**SOURCE:**
## BEGIN
Andrew S. Harrill (hereinafter*120 sometimes referred to as petitioner) and Sadie J. Harrill are husband and wife residing in Rutherfordton, North Carolina. For the taxable year 1958, they timely filed a joint Federal income tax return, computed on the cash basis, with the district director of internal revenue at Greensboro, North Carolina.
Blackwelder Textile Company, Inc. (hereinafter referred to as Blackwelder) was incorporated under the laws of North Carolina in 1945 and maintained its principal office in Cherryville, North Carolina. Prior to June 6, 1958, it was engaged in the manufacture of nylon stretch yarns and ladies' hosiery in separate divisions located in Cherryville and Rutherfordton, respectively. In 1947, petitioner and Joseph J. Immerman purchased equal interests in the outstanding capital stock of Blackwelder, consisting of 440 shares of common stock having a par value of $100 per share. Thereafter the stock was reissued, and held as follows:
Joseph J. Immerman | 220 shares |
Andrew S. Harrill | 219 shares |
Sadie J. Harrill | 1 share |
On April 14, 1954, petitioners and Immerman entered into the following written contract whereby petitioners*121 agreed to sell the 220 shares of Blackwelder stock which they owned to Immerman:
THIS CONTRACT, Made and entered into this 14th day of April, 1954, by and between A. S. HARRILL and SADIE JENKINS HARRILL, of Rutherfordton, North Carolina, parties of the first part, and J. J. IMMERMAN, of New York City, New York, party of the second part,
WITNESSETH:
That, for and in consideration of the sum of $1.00 paid by the party of the second part to the parties of the first part, and in consideration of the terms and conditions of this indenture, the parties hereto do hereby contract and agree as follows:
1. The parties of the first part will sell, transfer and convey unto the party of the second part 220 shares of stock of Blackwelder Textile Co., Inc. for a total consideration of $80,000.00, payable according to the following schedule
$10,000.00 cash upon execution of this agreement and delivery of said shares of stock to Charles Rosenstein, escrow agent, as hereinafter provided;
$5,000.00 on October 1, 1954, and
$5,000.00 at the end of each six months thereafter until the contract price shall have been paid in full.
## END
**WORK TO DO:**
1 - Copy everything in the tax case text from "Andrew S. Harrill (hereinafter*120" down to "Greensboro, North Carolina.".
2 - Rewrite everything from the first of the entries down to the line containing "pyautogui.click(x=611, y=228)", with "screenshot" replaced by "screen capture" and nothing else changed.

**MATERIAL PROVIDED:**
## BEGIN
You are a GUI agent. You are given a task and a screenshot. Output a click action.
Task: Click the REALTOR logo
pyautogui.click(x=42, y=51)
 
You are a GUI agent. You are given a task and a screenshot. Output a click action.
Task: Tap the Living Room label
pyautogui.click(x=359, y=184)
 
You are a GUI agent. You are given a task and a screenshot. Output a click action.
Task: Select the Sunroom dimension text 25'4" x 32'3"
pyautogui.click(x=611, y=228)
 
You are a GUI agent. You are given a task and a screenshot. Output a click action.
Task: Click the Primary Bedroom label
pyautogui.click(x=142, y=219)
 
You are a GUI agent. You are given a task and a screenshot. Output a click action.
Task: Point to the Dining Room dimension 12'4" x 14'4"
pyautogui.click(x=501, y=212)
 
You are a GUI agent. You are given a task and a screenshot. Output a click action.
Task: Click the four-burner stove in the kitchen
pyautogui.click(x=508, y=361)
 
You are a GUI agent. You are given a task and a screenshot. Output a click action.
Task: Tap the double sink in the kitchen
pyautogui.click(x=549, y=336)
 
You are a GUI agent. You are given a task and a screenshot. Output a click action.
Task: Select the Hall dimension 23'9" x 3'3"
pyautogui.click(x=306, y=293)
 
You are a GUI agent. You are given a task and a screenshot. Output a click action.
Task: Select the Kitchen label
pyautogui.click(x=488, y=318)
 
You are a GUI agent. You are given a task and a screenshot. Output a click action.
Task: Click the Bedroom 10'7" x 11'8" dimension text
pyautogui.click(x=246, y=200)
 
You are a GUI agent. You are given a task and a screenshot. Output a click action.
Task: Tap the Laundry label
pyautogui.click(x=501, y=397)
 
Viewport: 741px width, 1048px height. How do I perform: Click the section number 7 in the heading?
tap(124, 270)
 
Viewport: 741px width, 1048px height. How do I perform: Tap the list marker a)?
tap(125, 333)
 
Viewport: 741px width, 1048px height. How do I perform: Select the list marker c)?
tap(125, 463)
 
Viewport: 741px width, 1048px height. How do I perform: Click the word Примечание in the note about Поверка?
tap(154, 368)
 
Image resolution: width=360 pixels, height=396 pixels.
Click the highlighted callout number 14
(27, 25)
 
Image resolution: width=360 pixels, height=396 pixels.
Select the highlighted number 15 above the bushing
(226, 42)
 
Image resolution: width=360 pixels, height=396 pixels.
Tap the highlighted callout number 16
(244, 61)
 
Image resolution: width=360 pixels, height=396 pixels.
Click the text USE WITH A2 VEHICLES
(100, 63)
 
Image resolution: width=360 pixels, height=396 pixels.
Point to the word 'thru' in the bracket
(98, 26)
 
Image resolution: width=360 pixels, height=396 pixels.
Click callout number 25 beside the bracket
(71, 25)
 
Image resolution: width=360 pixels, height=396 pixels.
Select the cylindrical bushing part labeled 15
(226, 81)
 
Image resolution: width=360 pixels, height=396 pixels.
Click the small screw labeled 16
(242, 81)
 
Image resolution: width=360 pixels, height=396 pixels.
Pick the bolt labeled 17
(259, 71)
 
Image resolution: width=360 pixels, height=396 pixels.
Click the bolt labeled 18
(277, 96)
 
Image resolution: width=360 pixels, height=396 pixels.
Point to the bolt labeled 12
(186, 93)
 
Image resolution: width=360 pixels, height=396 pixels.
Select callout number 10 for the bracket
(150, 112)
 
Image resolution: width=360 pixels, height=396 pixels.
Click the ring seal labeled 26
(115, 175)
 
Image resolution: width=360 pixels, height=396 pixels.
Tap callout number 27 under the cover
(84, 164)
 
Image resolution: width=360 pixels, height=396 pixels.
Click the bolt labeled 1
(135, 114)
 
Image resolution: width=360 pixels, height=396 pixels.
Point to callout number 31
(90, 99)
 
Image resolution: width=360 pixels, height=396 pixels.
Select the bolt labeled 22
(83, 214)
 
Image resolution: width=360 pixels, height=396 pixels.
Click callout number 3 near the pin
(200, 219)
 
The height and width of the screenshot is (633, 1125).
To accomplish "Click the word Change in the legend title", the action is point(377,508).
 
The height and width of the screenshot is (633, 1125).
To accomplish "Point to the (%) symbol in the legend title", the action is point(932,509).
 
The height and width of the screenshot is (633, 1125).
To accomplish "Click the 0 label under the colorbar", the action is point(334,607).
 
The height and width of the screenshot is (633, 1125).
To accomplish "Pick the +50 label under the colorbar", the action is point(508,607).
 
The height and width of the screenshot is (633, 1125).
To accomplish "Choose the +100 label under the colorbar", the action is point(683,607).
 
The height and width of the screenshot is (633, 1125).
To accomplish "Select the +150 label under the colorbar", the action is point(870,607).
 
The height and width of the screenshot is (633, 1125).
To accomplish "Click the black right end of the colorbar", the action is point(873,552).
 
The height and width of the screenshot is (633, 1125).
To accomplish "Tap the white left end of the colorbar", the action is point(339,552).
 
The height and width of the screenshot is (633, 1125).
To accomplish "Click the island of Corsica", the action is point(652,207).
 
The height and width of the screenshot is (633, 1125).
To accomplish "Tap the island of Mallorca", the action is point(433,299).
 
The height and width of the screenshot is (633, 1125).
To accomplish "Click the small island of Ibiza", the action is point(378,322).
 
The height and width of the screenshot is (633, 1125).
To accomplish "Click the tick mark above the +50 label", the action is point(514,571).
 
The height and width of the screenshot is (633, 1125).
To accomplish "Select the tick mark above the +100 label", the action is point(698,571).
## END
**COMPLETE ANSWERS:**
1 -
Andrew S. Harrill (hereinafter*120 sometimes referred to as petitioner) and Sadie J. Harrill are husband and wife residing in Rutherfordton, North Carolina. For the taxable year 1958, they timely filed a joint Federal income tax return, computed on the cash basis, with the district director of internal revenue at Greensboro, North Carolina.

2 -
You are a GUI agent. You are given a task and a screen capture. Output a click action.
Task: Click the REALTOR logo
pyautogui.click(x=42, y=51)
 
You are a GUI agent. You are given a task and a screen capture. Output a click action.
Task: Tap the Living Room label
pyautogui.click(x=359, y=184)
 
You are a GUI agent. You are given a task and a screen capture. Output a click action.
Task: Select the Sunroom dimension text 25'4" x 32'3"
pyautogui.click(x=611, y=228)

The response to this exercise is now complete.